The demand for broadband multimedia communication services such as Internet and video delivery is explosively increasing. Accordingly, in trunk line system and metro system, introduction of a higher capacity and higher reliability dense wavelength-division multiplexing optical fiber communication system capable of longer distance transmission is in progress. Further, in subscriber system also, proliferation of optical fiber access services is rapidly growing. In such communication systems using an optical fiber, it is required to enhance the transmission bandwidth efficiency for each optical fiber. Further, in order to reduce the environmental burden, it is required that communication systems using an optical fiber have a structure to achieve a small size, lower power consumption and low cost.

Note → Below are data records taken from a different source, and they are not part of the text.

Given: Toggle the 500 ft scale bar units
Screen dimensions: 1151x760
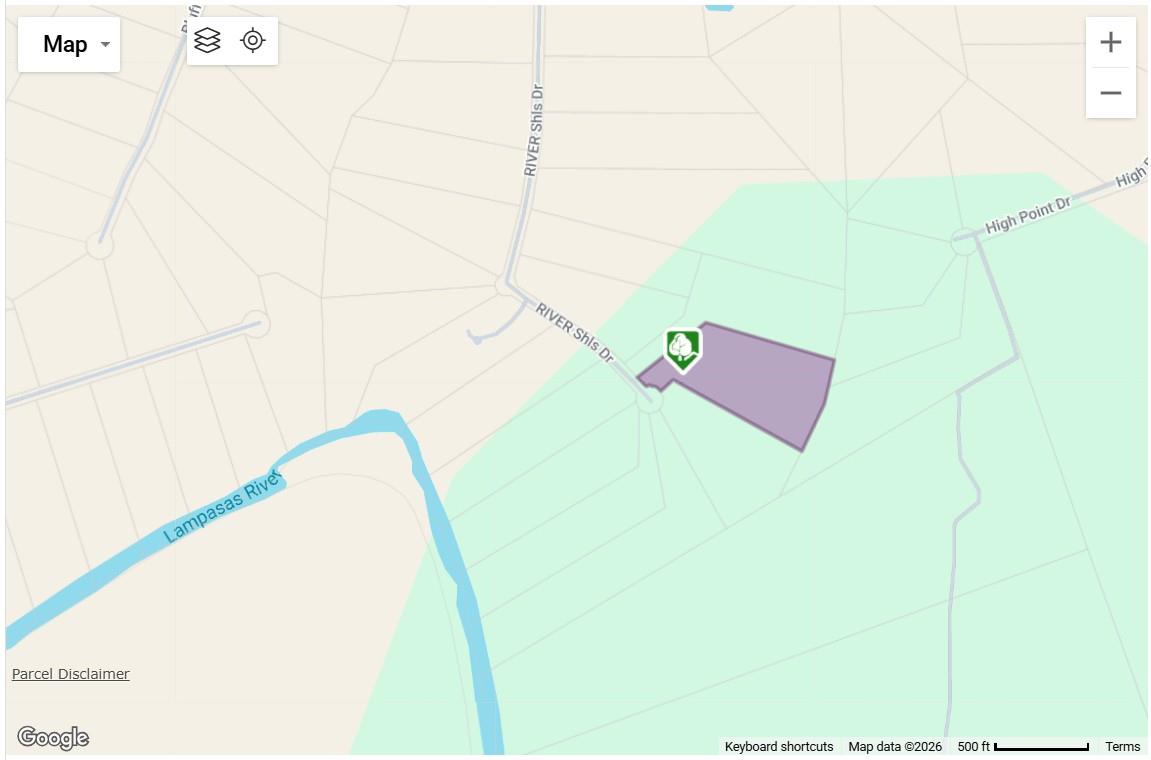Looking at the screenshot, I should coord(1023,746).
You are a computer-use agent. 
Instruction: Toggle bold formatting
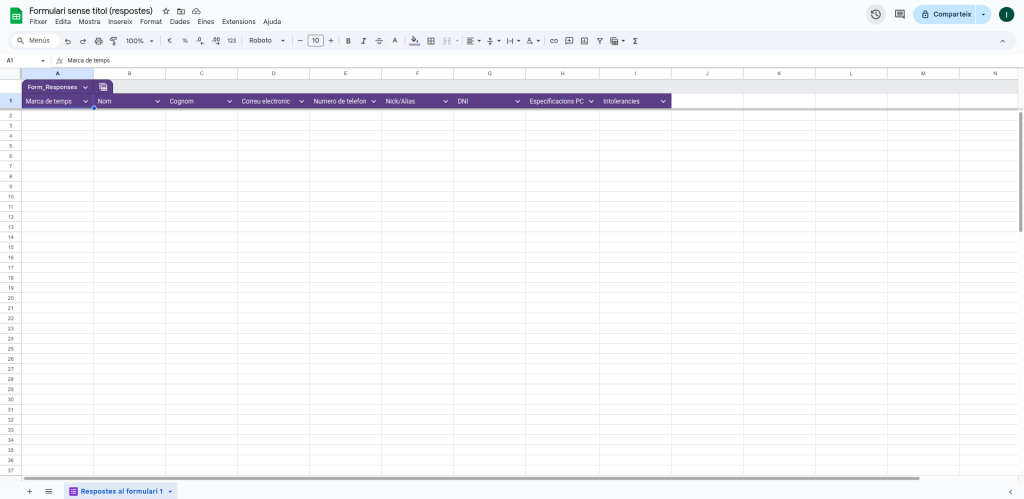coord(348,41)
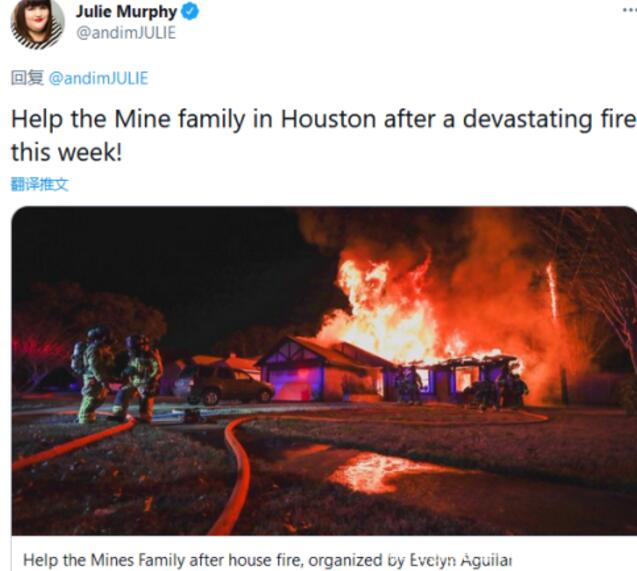Click the 回复 reply label
This screenshot has width=637, height=571.
[27, 78]
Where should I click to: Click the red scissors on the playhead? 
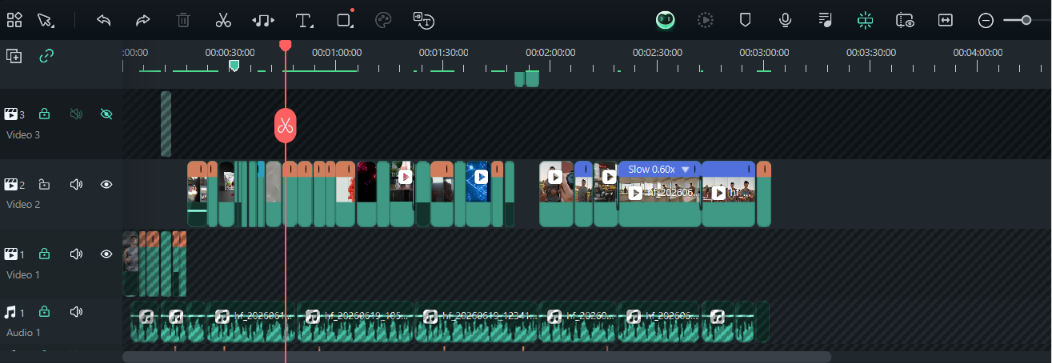click(285, 125)
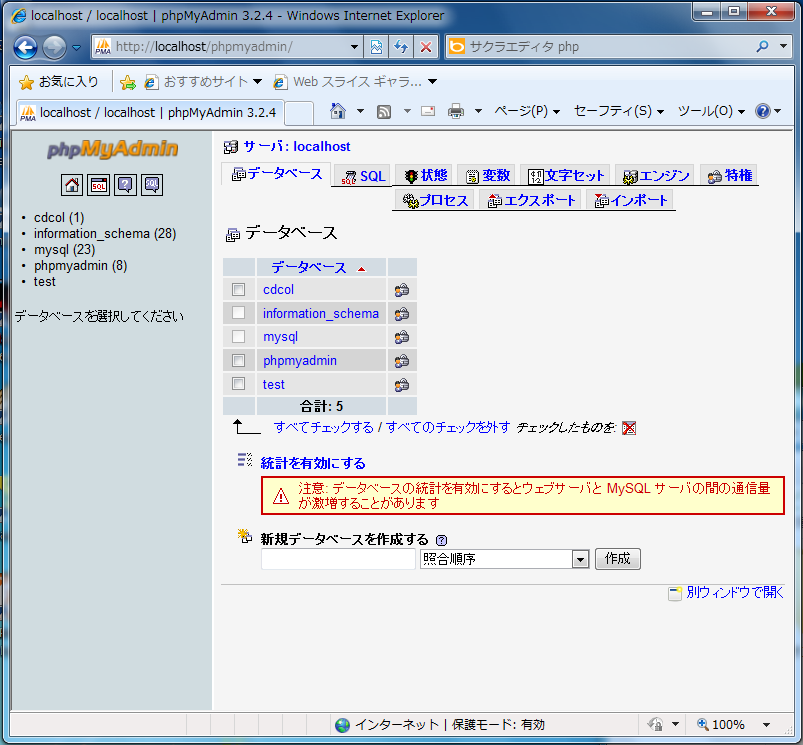Viewport: 803px width, 745px height.
Task: Click the help icon beside create new database
Action: (441, 540)
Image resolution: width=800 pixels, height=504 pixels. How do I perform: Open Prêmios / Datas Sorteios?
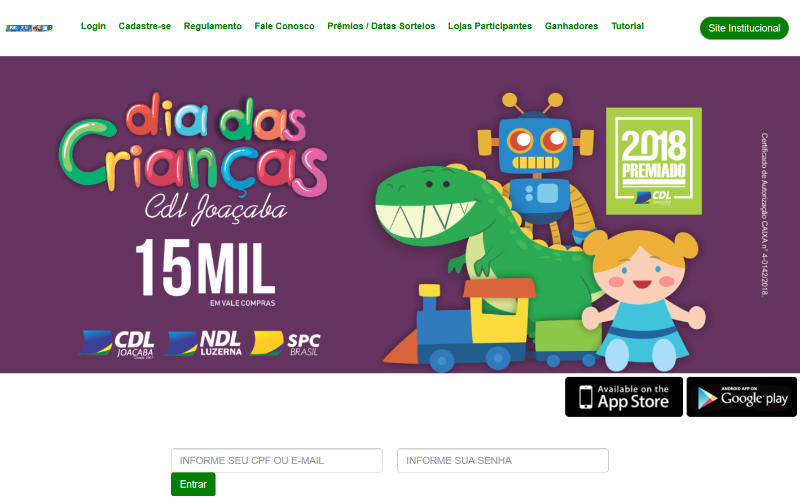381,26
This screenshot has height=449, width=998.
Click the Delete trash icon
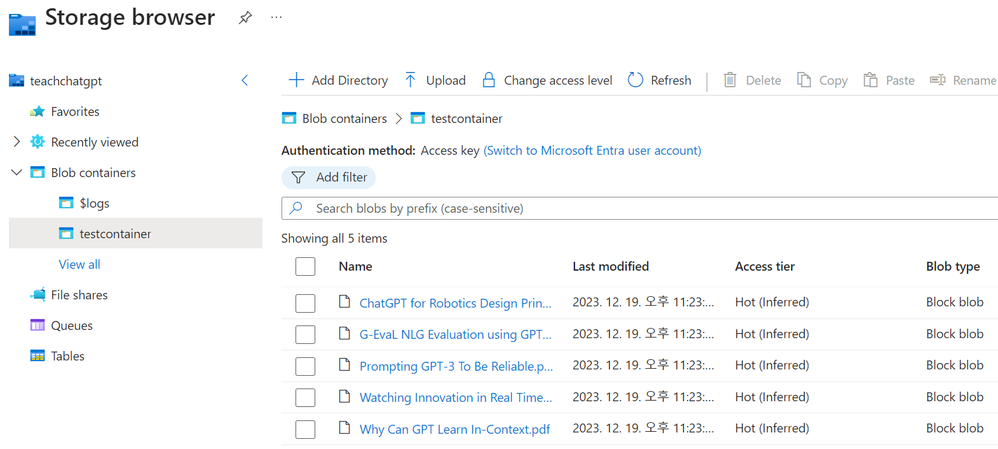pyautogui.click(x=730, y=80)
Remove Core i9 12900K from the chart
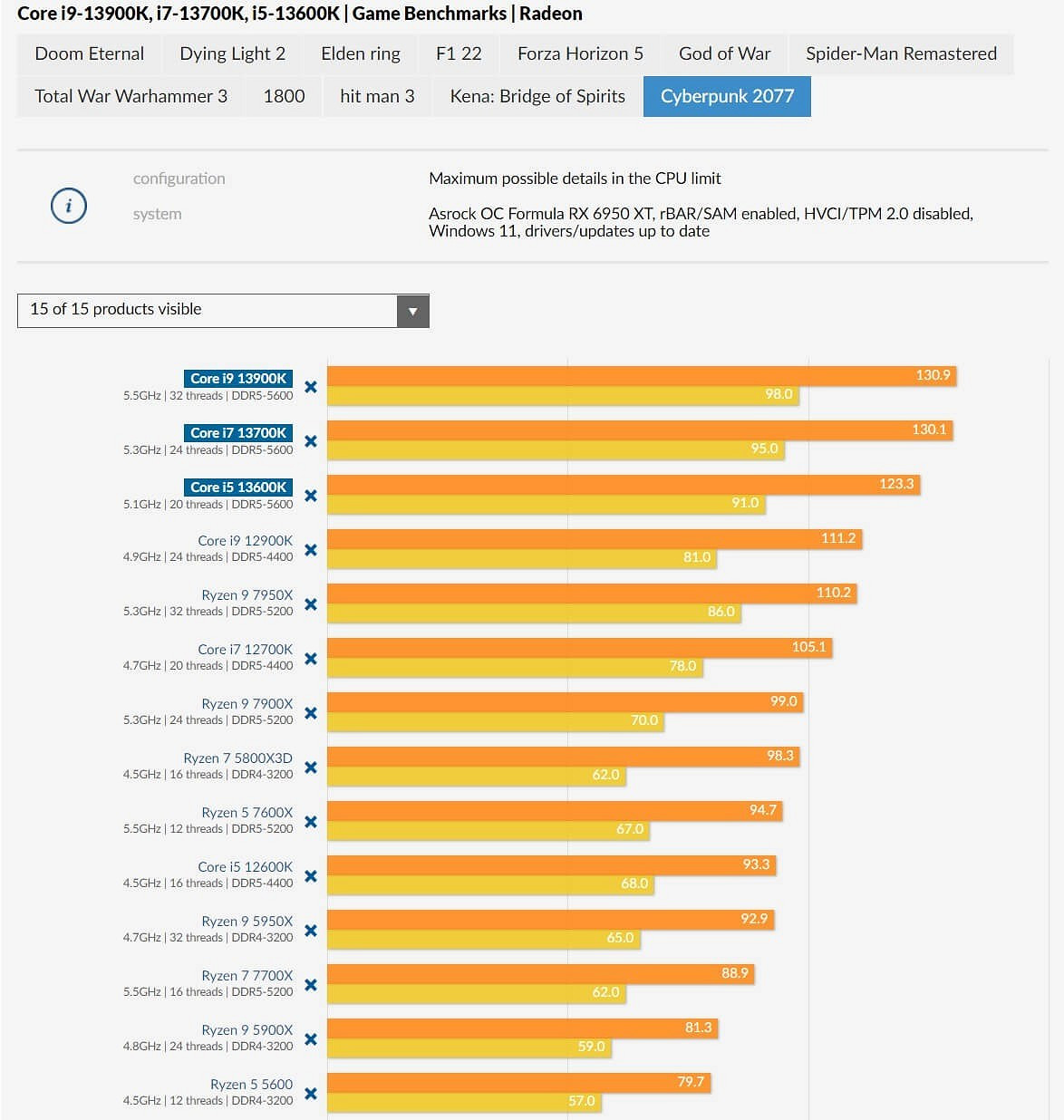 click(x=311, y=550)
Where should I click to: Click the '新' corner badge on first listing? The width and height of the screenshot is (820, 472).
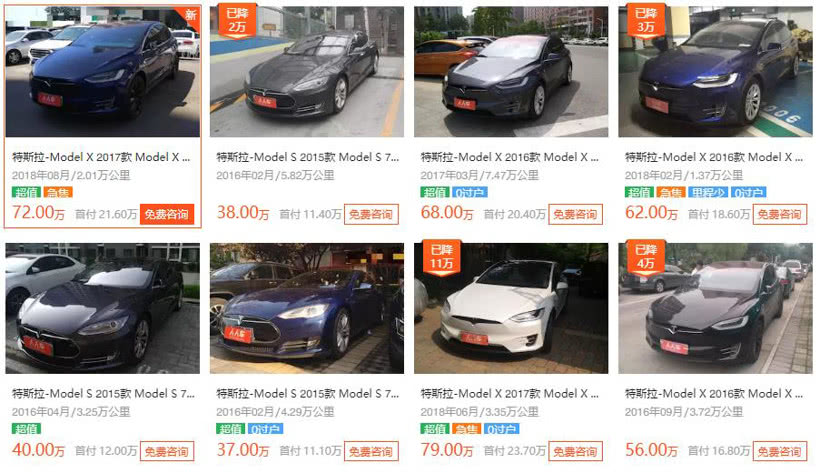coord(191,14)
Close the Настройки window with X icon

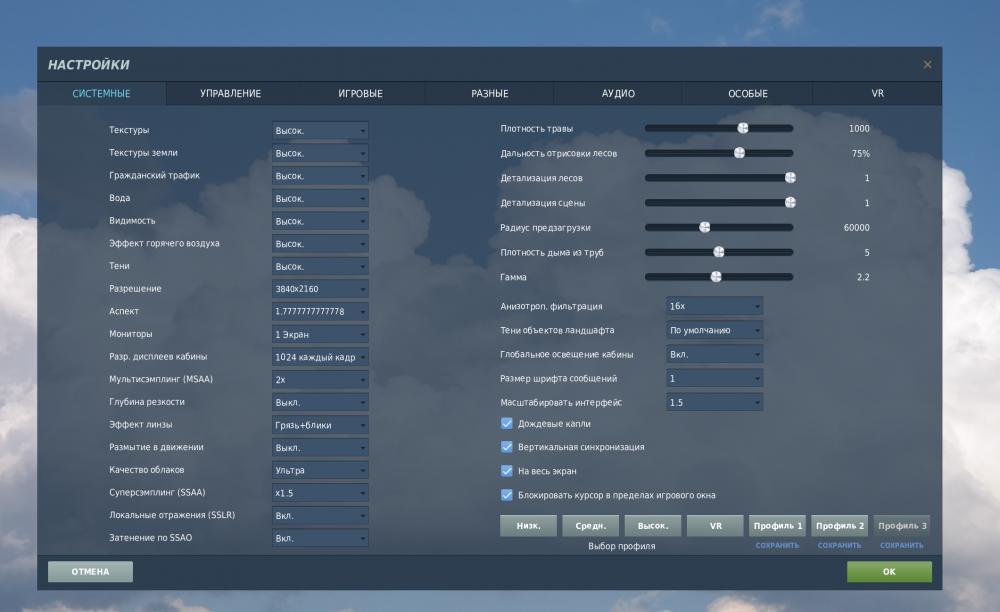click(x=927, y=65)
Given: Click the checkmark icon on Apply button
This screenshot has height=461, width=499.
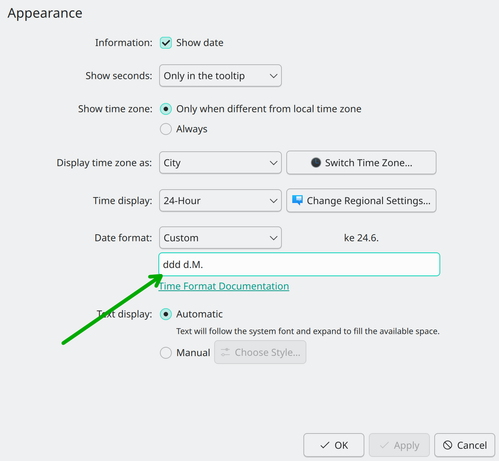Looking at the screenshot, I should [x=384, y=445].
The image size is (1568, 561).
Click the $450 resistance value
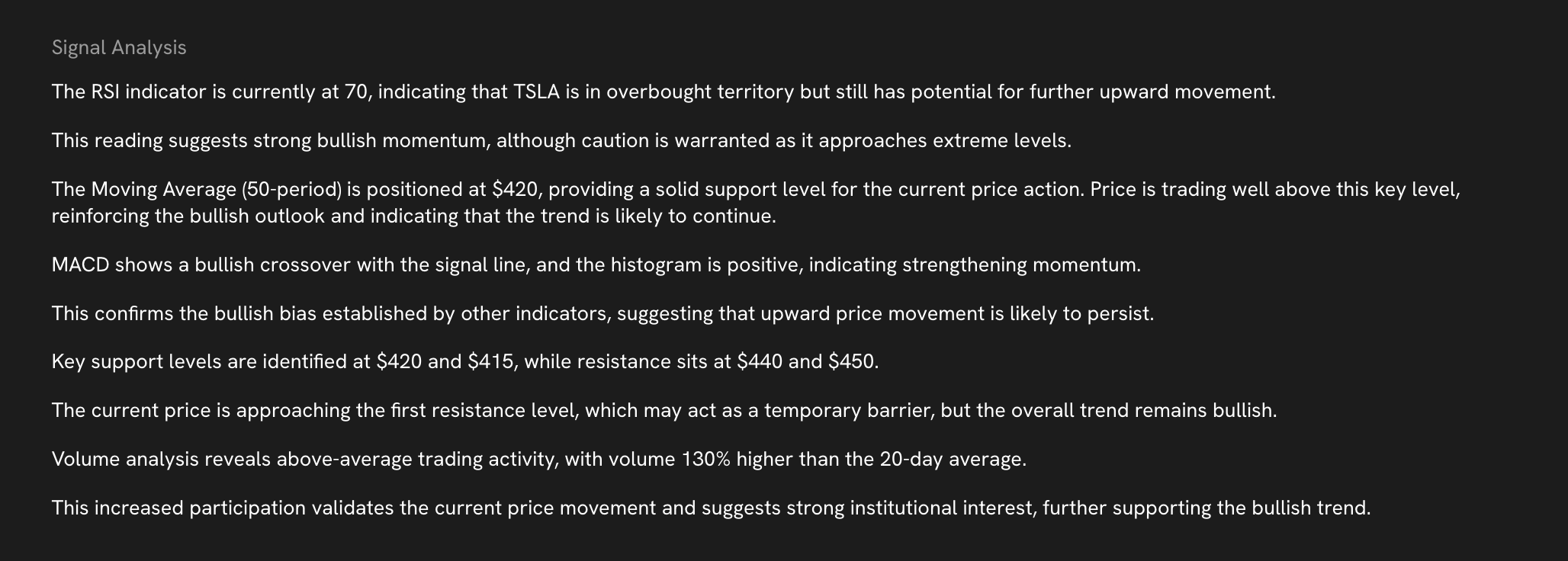(x=852, y=362)
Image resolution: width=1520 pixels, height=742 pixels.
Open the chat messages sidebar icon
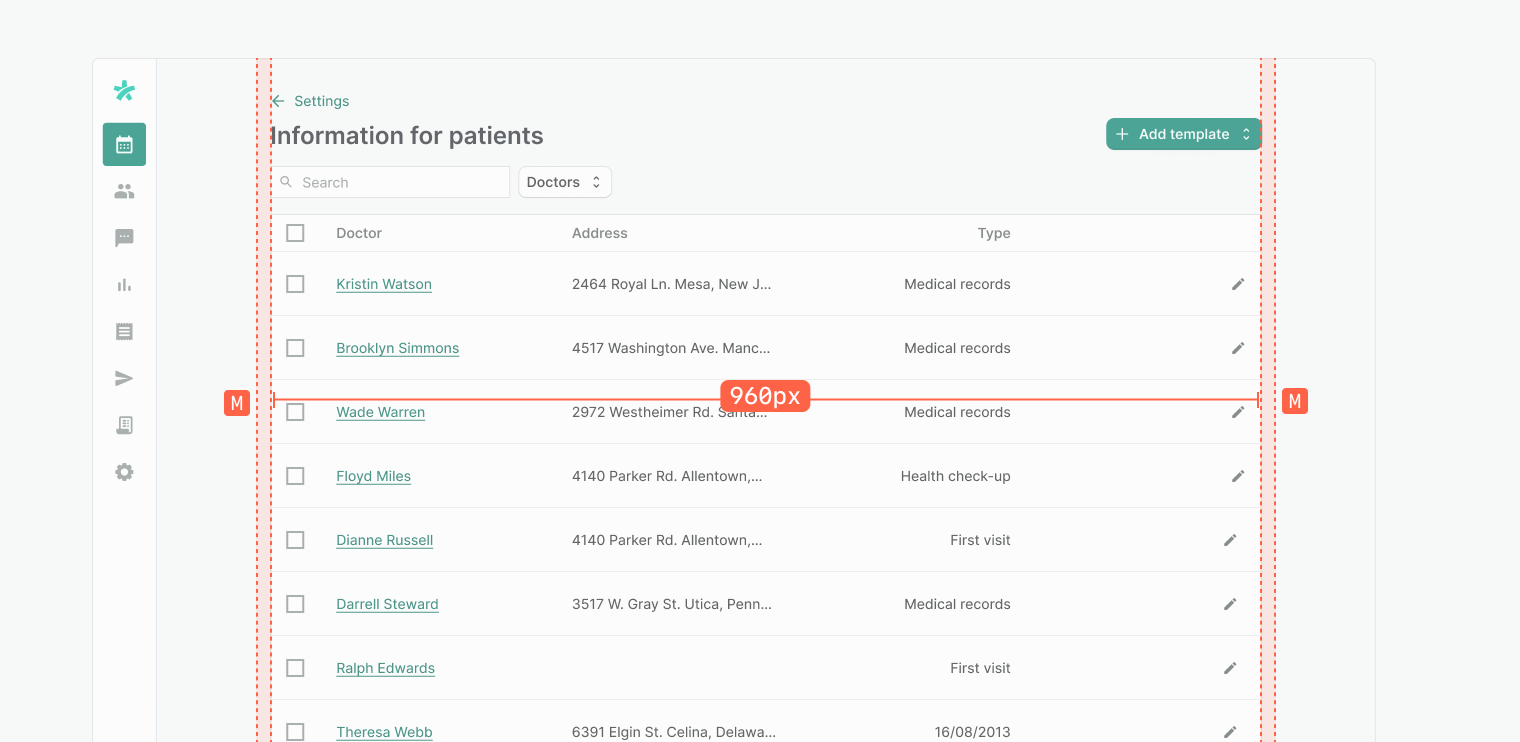click(124, 238)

In order to enhance the transmission bandwidth efficiency for each optical fiber, it is necessary to increase the data symbol frequency or increase the multilevel number.
In order to achieve operation with increased data symbol frequency, the bandwidth of elements is a critical factor. Taking optical elements (such as an optical modulator and a photoreceiver, for example) used generally in optical fiber communication systems as an example, the bandwidth is limited for CR time constant mainly controlled by the effect of the capacitance of elements. Because those optical elements use the interaction between light and electricity, the required voltage and element capacitance are determined by the electric field strength and the interaction length. In general, when the interaction length is long, the electric field strength per unit length can be weak, but the element capacitance increases. Therefore, in an optical modulator or an optical switch, for example, power consumption and extinction characteristics, and bandwidth are in the relationship of trade-off. Further, in a receiver, receiving sensitivity and bandwidth are in the relationship of trade-off. Thus, in those optical elements, it has been necessary to make eclectic design in consideration of such trade-off relationship.
To address the above issue, a technique to solve the trade-off between the interaction length and the bandwidth has been proposed. As an example, the traveling-wave electrode structure that avoids bandwidth degradation by making the propagation speed of light and electricity closer is proposed (Patent Literature 1). Further, the segmented-electrode structure that reduces the capacitance by electrically dividing a long electrode and driving them independently or the like is proposed (Patent Literatures 2 to 4).
Further, a method for increasing the multilevel number and reducing the environmental burden is proposed. As such a method, a structure that performs operation on an optical signal as it is to reduce the burden of electrical signal processing is proposed instead of a general method that generates a complicated electrical signal format and then converts it into an optical signal. As such a method, the optical modulator that can generate a quadrature amplitude modulation (QAM) signal by placing optical waveguides that control the phase or amplitude of light in parallel and multiplexing optical signals is proposed (Patent Literature 5). Further, the optical modulator that can generate a phase shift keying signal by dividing and placing regions to control the phase or amplitude of light along the propagation direction on one optical waveguide or the like is proposed (Patent Literature 6).
Further, the structure which connects a plurality of independent optical modulators in series or in parallel and in which phase modulation or intensity modulation is performed in each of the optical modulator is proposed (Patent Literature 7). According to this structure, it is possible to correct delay variations between different bits by superimposing modulated light along the phase axis or time axis.